Demikian ini pendapat Dzahiriyah dan sebagian ulama hadits. - Hukumnya Sunnah Muakkad.
Demikian ini pendapat madzhab Hanafiyah dan Malikiyah. - Hukumnya Wajib ‘Ain (Fardhu ‘Ain) Dan Bukan Syarat.
Demikian ini pendapat Ibnu Mas’ud, Abu Musa Al Asy’ariy, Atha’ bin Abi Rabbah, Al Auza’i, Abu Tsaur, Ibnu Khuzaimah, Ibnu Hibban, sebagian besar ulama Hanafiyah dan madzhab Hambali.
HUKUM TIDAK MELAKSANAKAN SHALAT BERJAMA’AH DAN HUKUM KEABSAHAN SHALAT BERJAMA’AH
Sesungguhnya orang yang tidak melaksanakan shalat berjama’ah, jika ia shalat seorang diri, berada dalam salah satu dari dua kondisi:
Pertama, ia tidak melaksanakan shalat berjama’ah karena udzur, baik itu berupa sakit ataupun kondisi perang misalnya.
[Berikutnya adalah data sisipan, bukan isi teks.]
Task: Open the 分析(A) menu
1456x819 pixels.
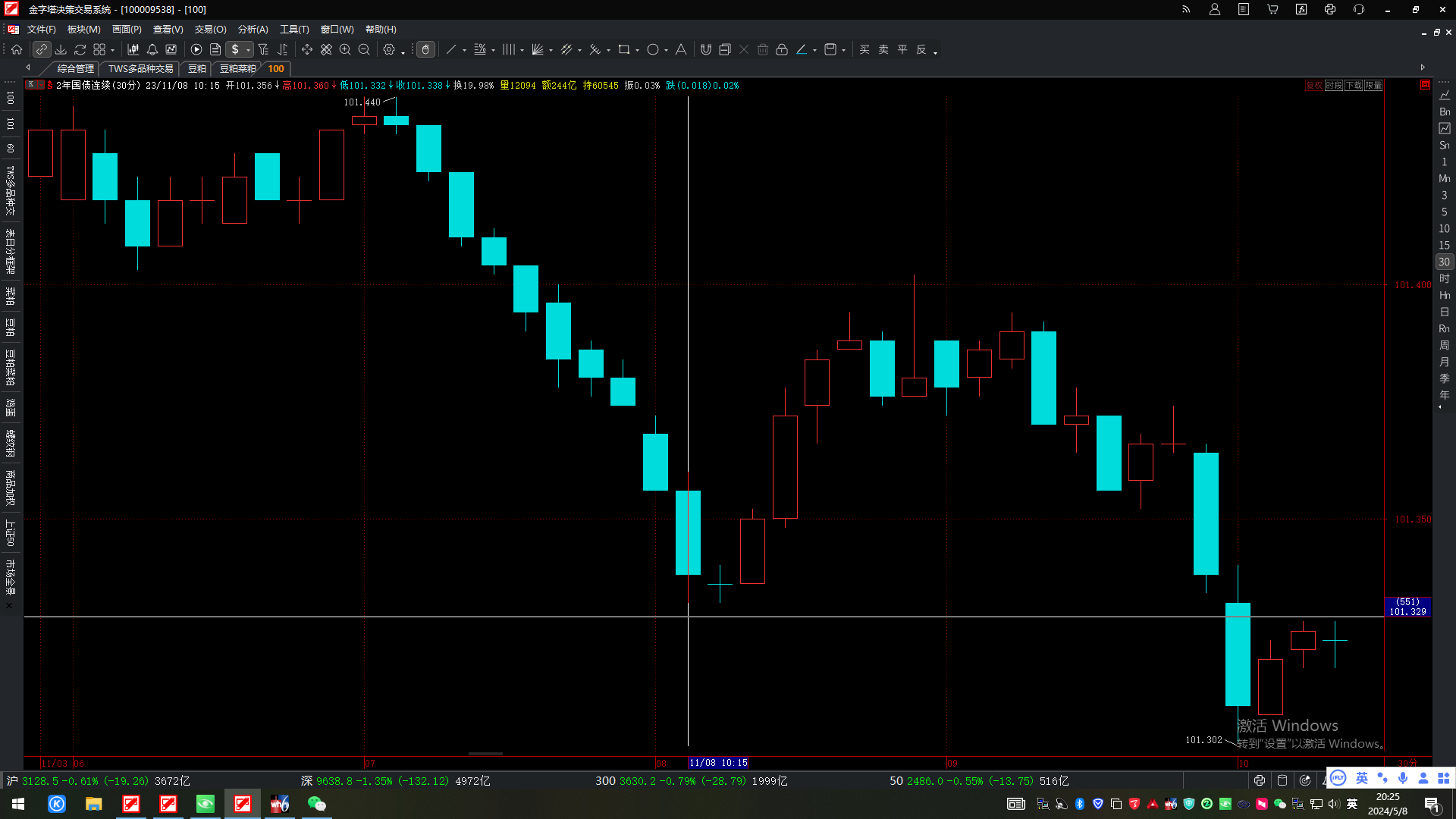Action: [253, 30]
Dan bukan merupakan kebiasaannya mengabaikan shalat berjama’ah, jika tidak ada udzur.
Orang semacam ini akan memperoleh pahala shalat berjama’ah, berdasarkan sebuah hadits shahih dari Abu Musa radhiyallahu ‘anhu, Rasulullah shallallahu ‘alaihi wa sallam bersabda,
إِذَا مَرِضَ الْعَبْدُ أَوْ سَافَرَ ، كُتِبَ لَهُ مِثْلُ مَا كَانَ يَعْمَلُ مُقِيمًا صَحِيحًا
“Jika seorang hamba sakit atau melakukan safar (perjalanan jauh), maka dicatat baginya pahala sebagaimana kebiasaan dia ketika mukim dan ketika sehat.” (HR. Bukhari, no. 2996)
Imam Ibnu Hajar Rahimahullah ketika mensyarah hadits ini, beliau mendatangkan perkataan Imam As-Subki Al-Kabir (Tajuddin As-Subki) putera Imam Taqiyyudin As-Suyuti rahimahumallahu:
– Barangsiapa yang punya kebiasaan shalat berjama’ah dan ada udzur yang menghalanginya maka dicatat baginya shalat berjama’ah.
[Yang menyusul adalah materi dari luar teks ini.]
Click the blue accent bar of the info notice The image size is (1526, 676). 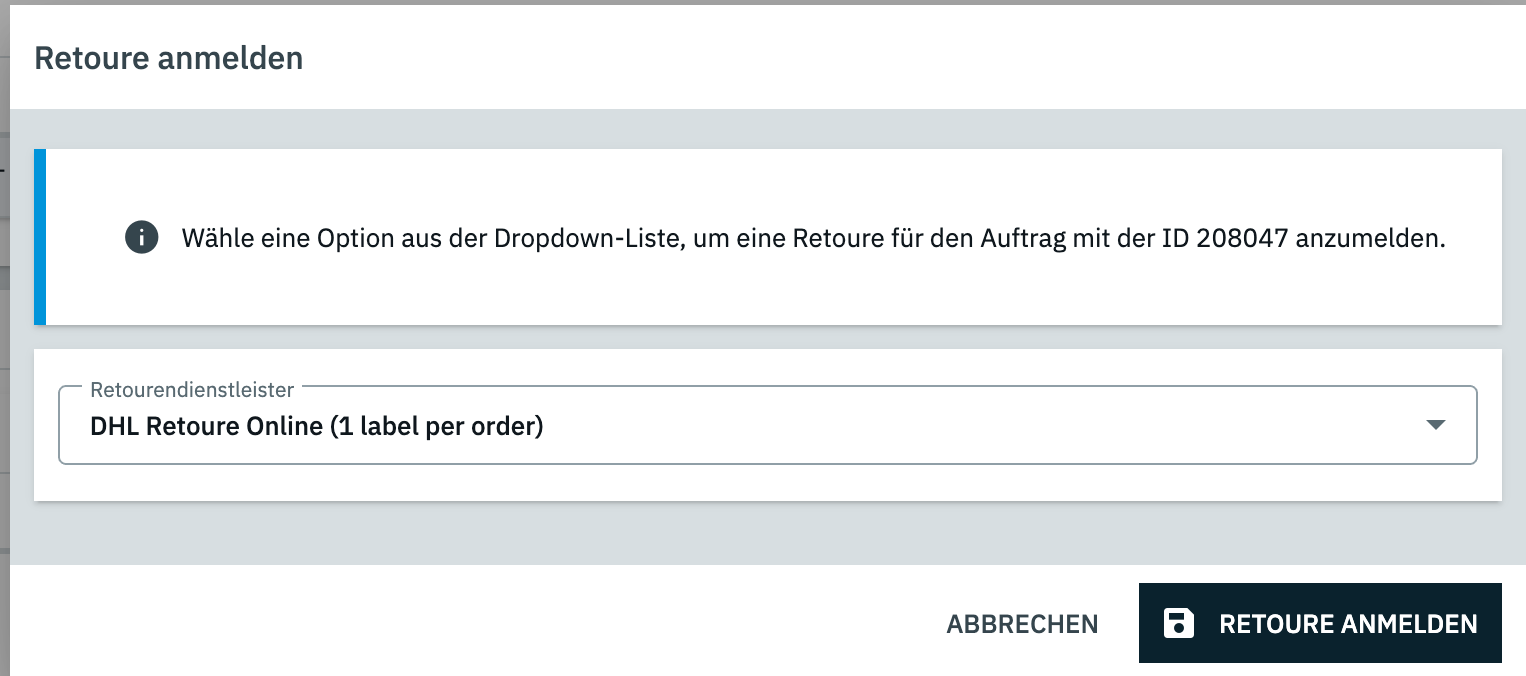[40, 237]
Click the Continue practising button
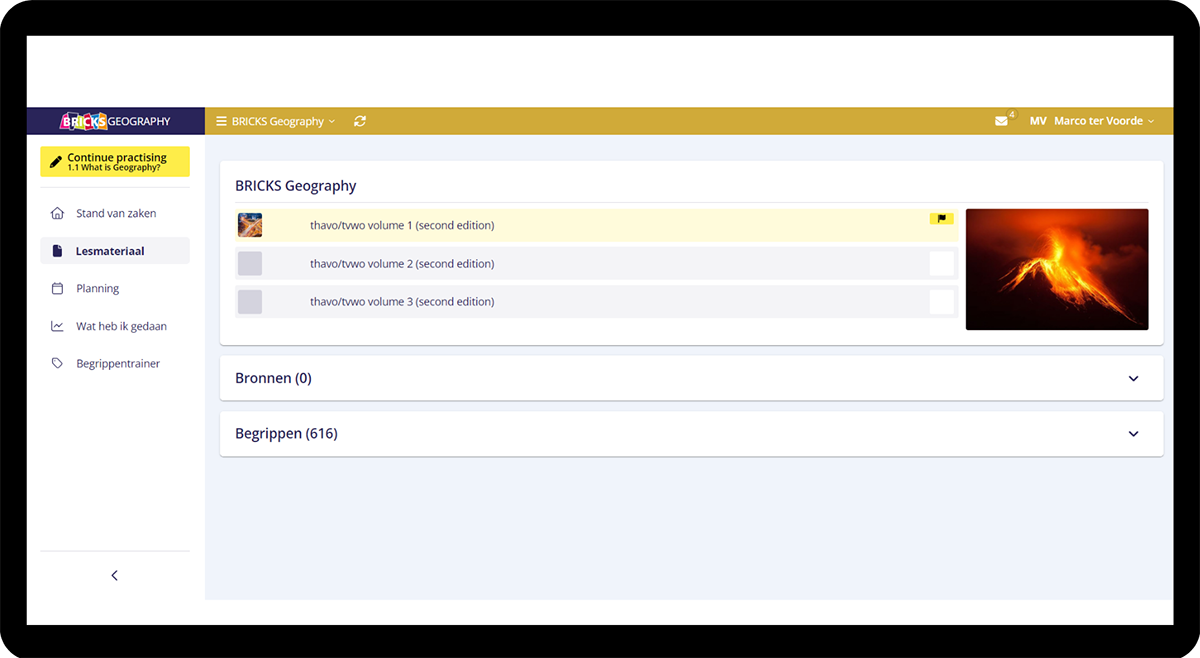The width and height of the screenshot is (1200, 658). pyautogui.click(x=114, y=162)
– Tapi barangsiapa tidak punya kebiasaan dan dia ingin shalat berjama’ah dan terhalangi adanya udzur, sehingga shalat sendirian ditulis baginya pahala karena niat yang baik, bukan pahala berjama’ah.
Syaikh Muhammad bin Shalih al-Utsaimin Rahimahullah mengatakan barangsiapa yang berniat mengikuti kebaikan dan dia berusaha bersemangat melakukannya, jika itu merupakan kebiasaannya dan terhalang udzur syar’i maka dicatat baginya secara sempurna.
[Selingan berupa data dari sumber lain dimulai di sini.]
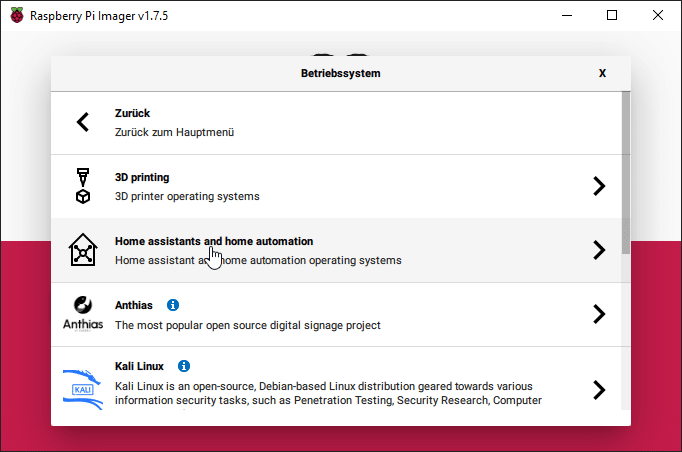The width and height of the screenshot is (682, 452).
Task: Expand the 3D printing category chevron
Action: tap(599, 186)
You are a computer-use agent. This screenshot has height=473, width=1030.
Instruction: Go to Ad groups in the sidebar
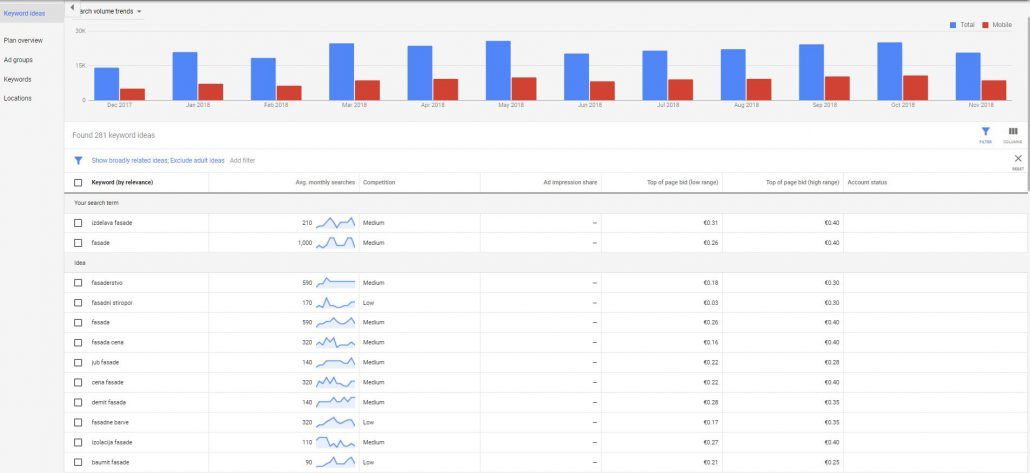(x=18, y=60)
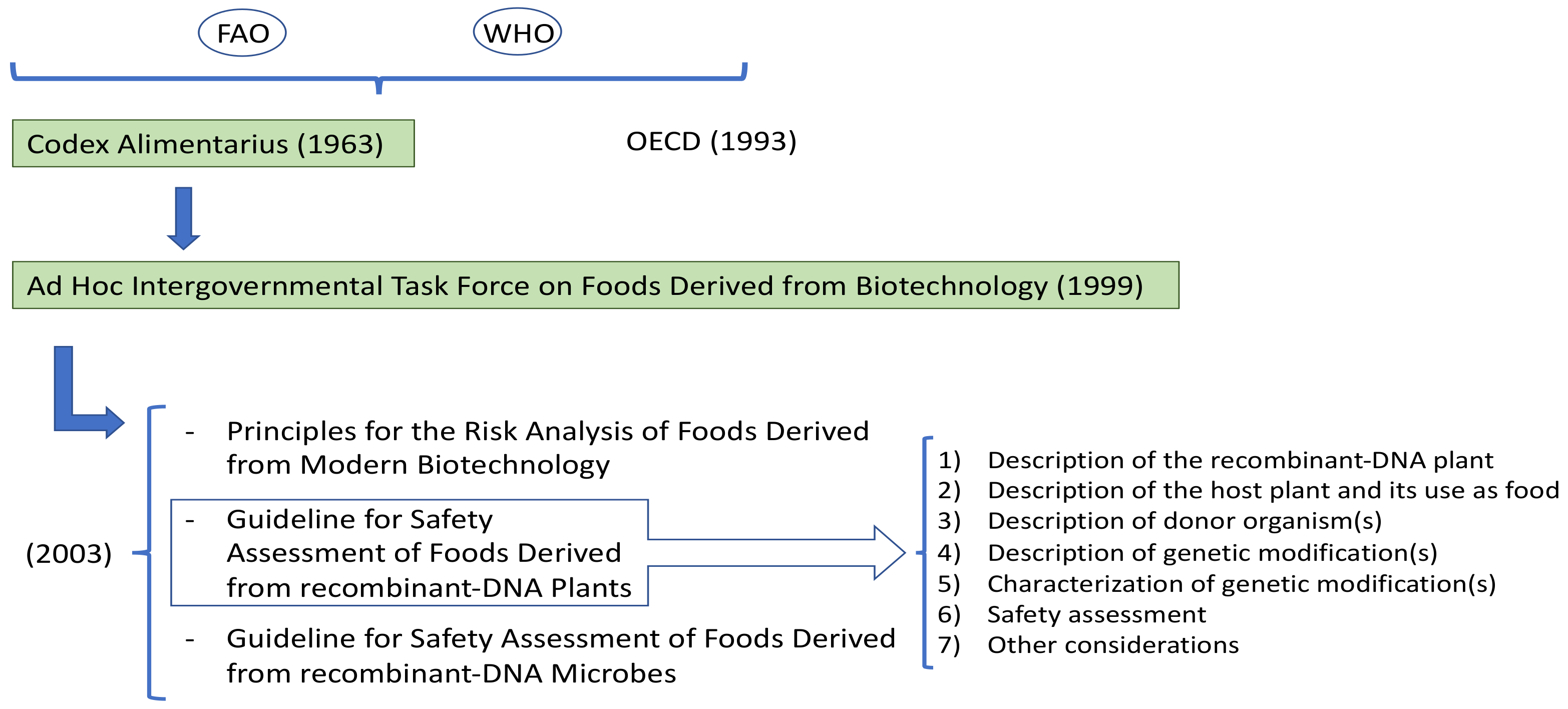Select the Ad Hoc Intergovernmental Task Force box
1568x709 pixels.
pyautogui.click(x=595, y=285)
Firman Allah Subhanahu wa Ta’ala,
فَاتَّقُوا اللَّـهَ مَا اسْتَطَعْتُمْ
“Bertakwalah kamu kepada Allah menurut kesanggupanmu” (QS. At-Taghabun: 16).
Dan Allah ﷻ tidak akan membebani kita dengan sesuatu di atas kemampuan kita.
Ini sesuai dengan firman Allah Subhanahu wa Ta’ala,
لَا يُكَلِّفُ اللَّـهُ نَفْسًا إِلَّا وُسْعَهَا
“Allah tidak membebani seseorang melainkan sesuai dengan kesanggupannya” (QS. Al-Baqarah: 286).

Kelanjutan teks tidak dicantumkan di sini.